▶ _TEXT SHOWN_
+===+

No.  She was embracing the phrase, and wanting her husband to come to
grips with reality, that his son wasn't just slow, but in the sternest
of voices, developmentally delayed. Even though I agreed with Ray that
slow might be worse, really, in practice, they're pretty much the same
thing.  Different people may use different words, but the people
described by one of these are the same people described by the other,
when different people are doing the describing.   In fact her husband
may well have felt that slow and D-D were the same thing. It depends
on how slow he thought he was. (The kid had graduated high school iirc
and had a job at a fast food place, mostly cleaning up.)

That's why the scene was so strange.   She thought "slow" didn't
capture the seriousness of the son's problem, when the literal meaning
of developmentally delayed is so weak, it doesn't capture it either.
It's only that she's stripped "d-d" of its niceness that she thinks
its worse.

I don't know enough biology to know how often people who are slow, or
retarded, or delayed continue to progress and catch up at least
partially to those who develop at nomral speeds. I'm an optimist, sort
of, so I can't help thinking that some do**.  So I can'd call D-D a
euphemism, if even some catch up, even partially. It's not a euphemism
if it literally describes a situation; it's just the most hopeful
choice of words (as is slow and retarded. Non-hopeful and harsh words
are words like dummy, moron, idiot, and even retard, which afaik when
used as a noun is never used hopefully or optimistically.)

+===+

▶ _ENTRIES SUPPLIED_
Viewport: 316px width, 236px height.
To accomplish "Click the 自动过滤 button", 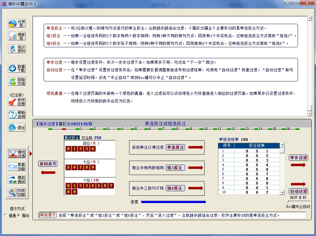I will tap(298, 191).
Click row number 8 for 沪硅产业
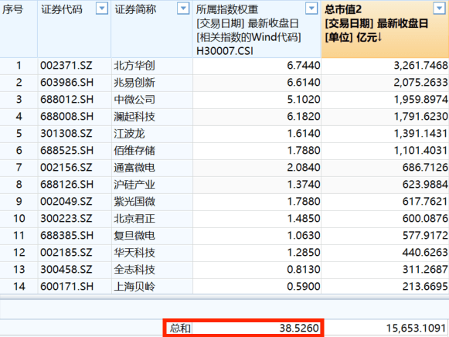The width and height of the screenshot is (449, 337). (19, 185)
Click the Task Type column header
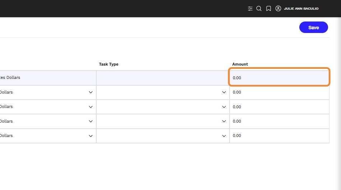The width and height of the screenshot is (341, 190). [x=109, y=64]
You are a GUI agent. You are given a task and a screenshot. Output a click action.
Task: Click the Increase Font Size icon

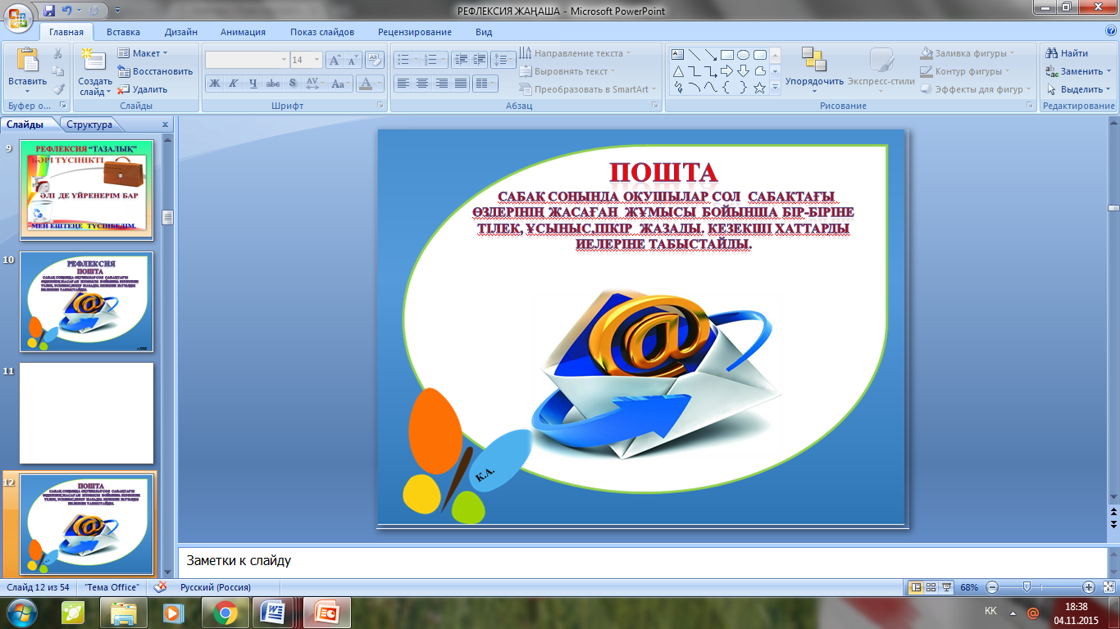(x=335, y=60)
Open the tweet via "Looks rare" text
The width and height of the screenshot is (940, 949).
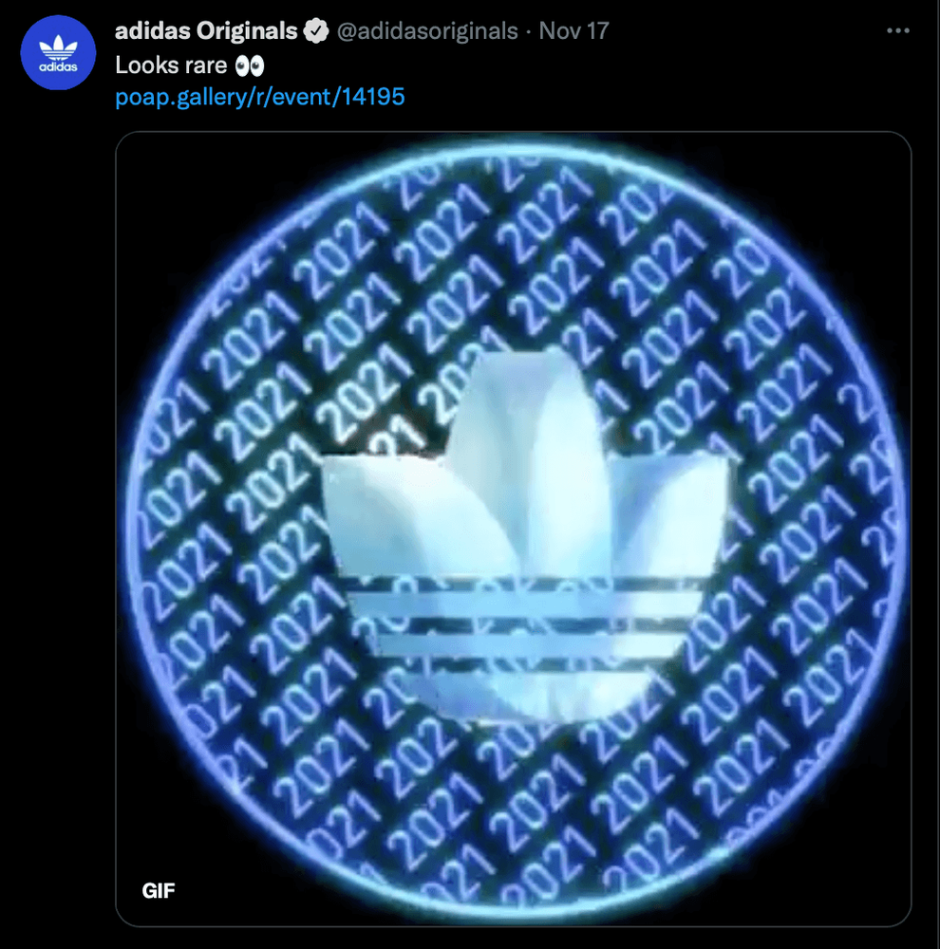[x=172, y=65]
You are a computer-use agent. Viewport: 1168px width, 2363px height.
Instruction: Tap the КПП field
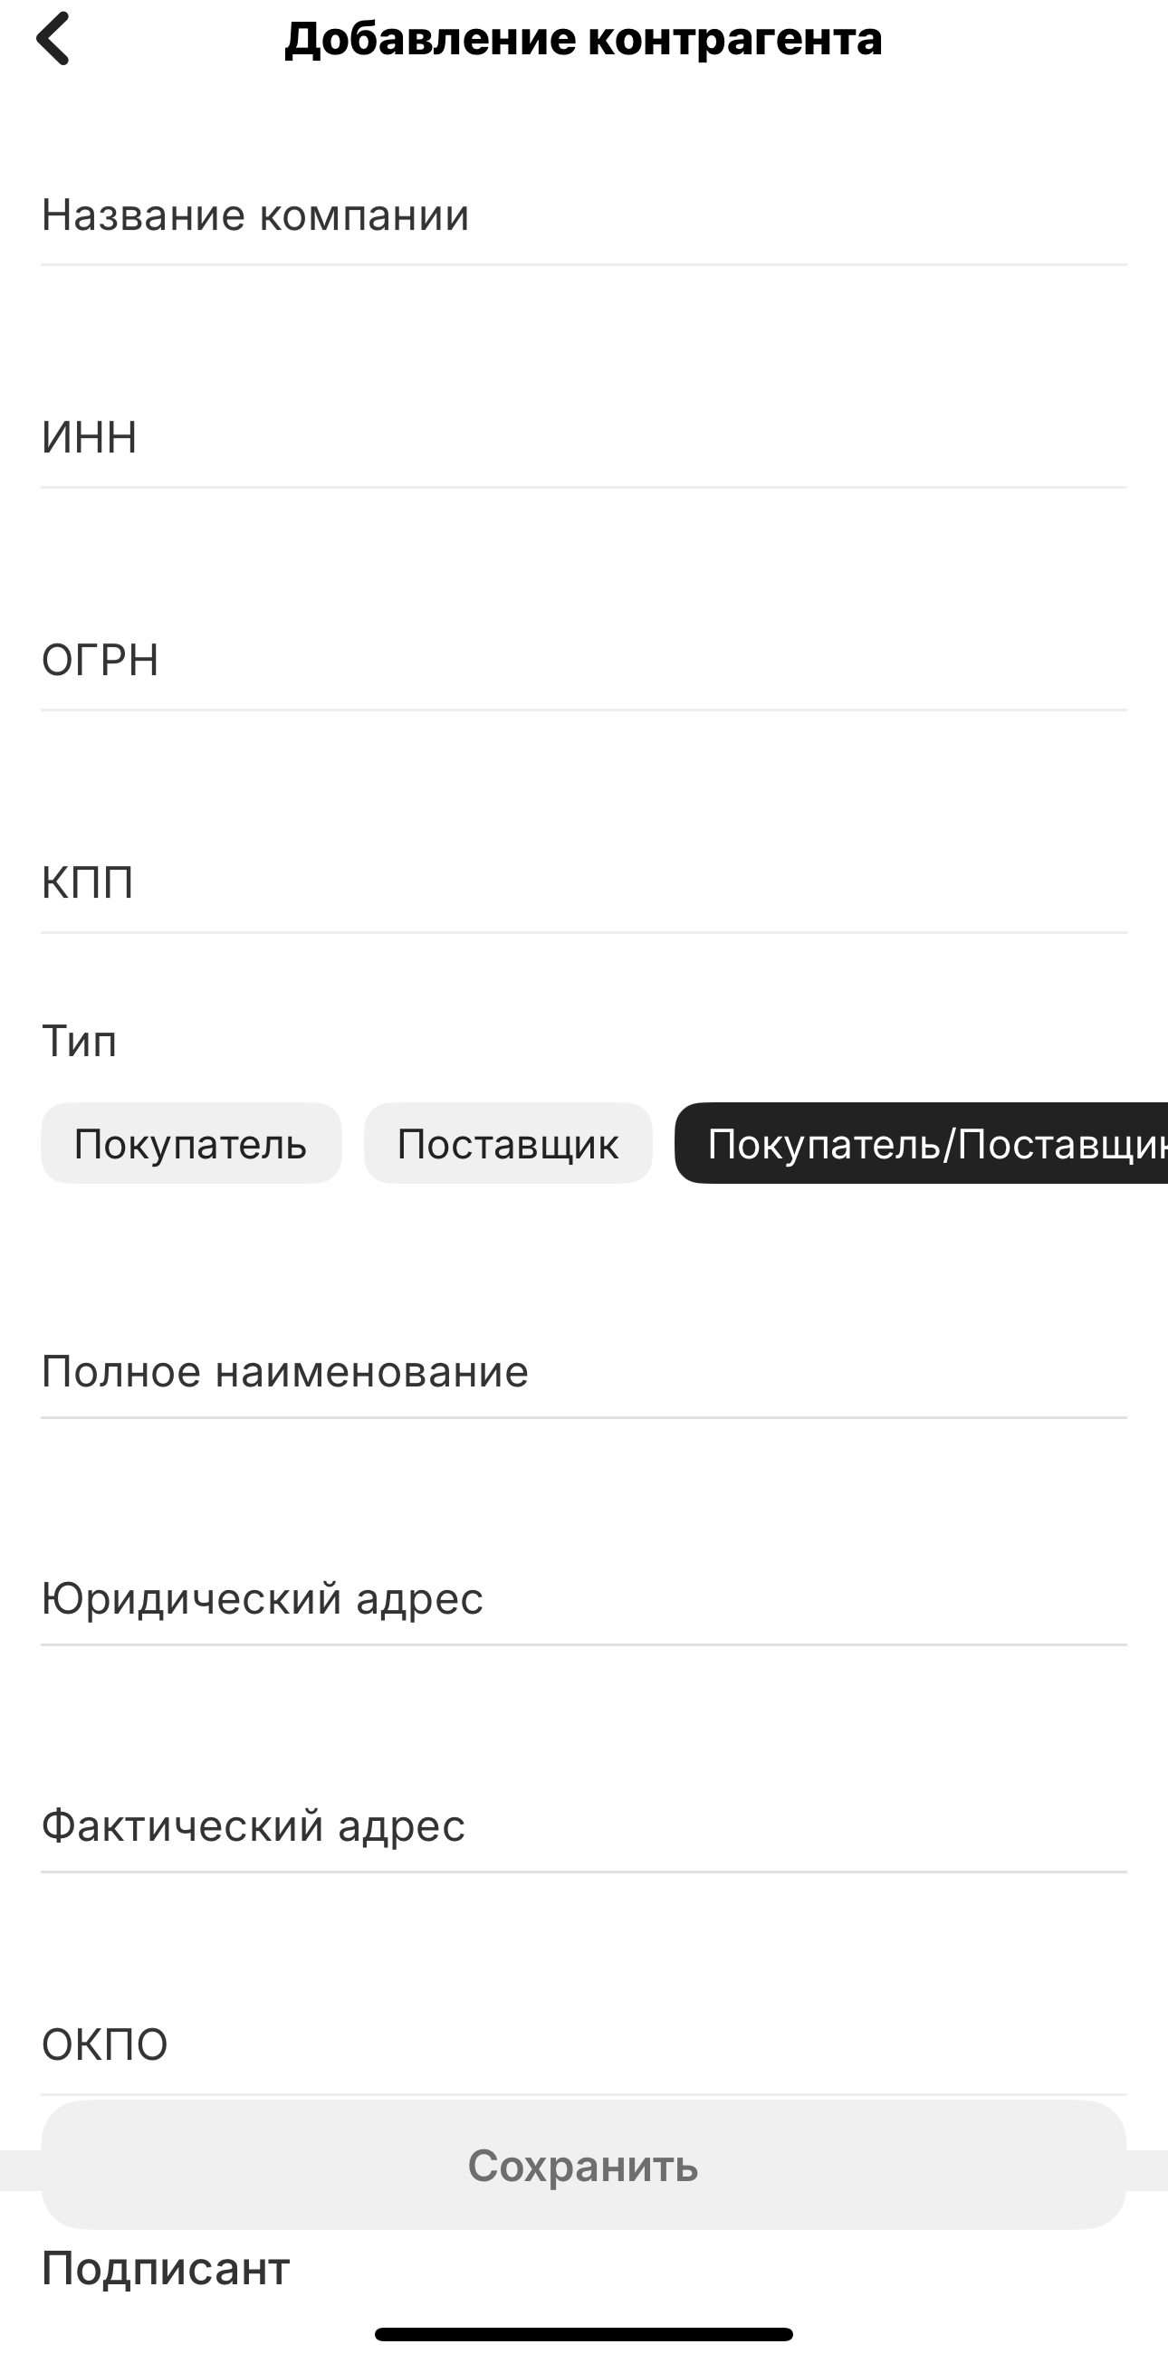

+===+

▶ _TASK TO CARRY OUT_
Resume the piece on calling the son "slow" versus "developmentally delayed," starting right after its last sentence. The material has no connection to the text about the words "slow" and "developmentally delayed."

▶ _ANSWER TO THE PROBLEM_
**I don't know any retarded people who grew out of that, but I have
the impression that some poor people who grew up without much
education or a broad vocabulary, continue to increase their vocabulary
even into their 60's*** so that their lack of education decades
earlier can't be discerned.   And that mistakes in grammar and syntax
made well into their 20's or later can disappear as they hang around
with people who don't make those mistakes.   This should really be a
separate thread, but I'm here now.

***Or older than 60's but I don't know anyone older.

She used D-D as if it were worse than being slow.  Or maybe, as if d-d
really described the situation, when in this case it was really
inadequate, given that he was 25 or 30, probably was never going to
catch up at all from whatever delay he had had, and had recently
killed someone who got him angry because she said something he didn't
like.  (I think she called him some synonym for slow.)  I didnt' want
to get into the crime part, because in writing that part they probably
have different goals from writing the part dealing with his slowness.

I guess my point is that the nicest phrases can be used harshly or
insultingly, and, though I don't think it's shown here, the harshest
phrases can probably be used warmly.  (As in a very small number of
nicknames)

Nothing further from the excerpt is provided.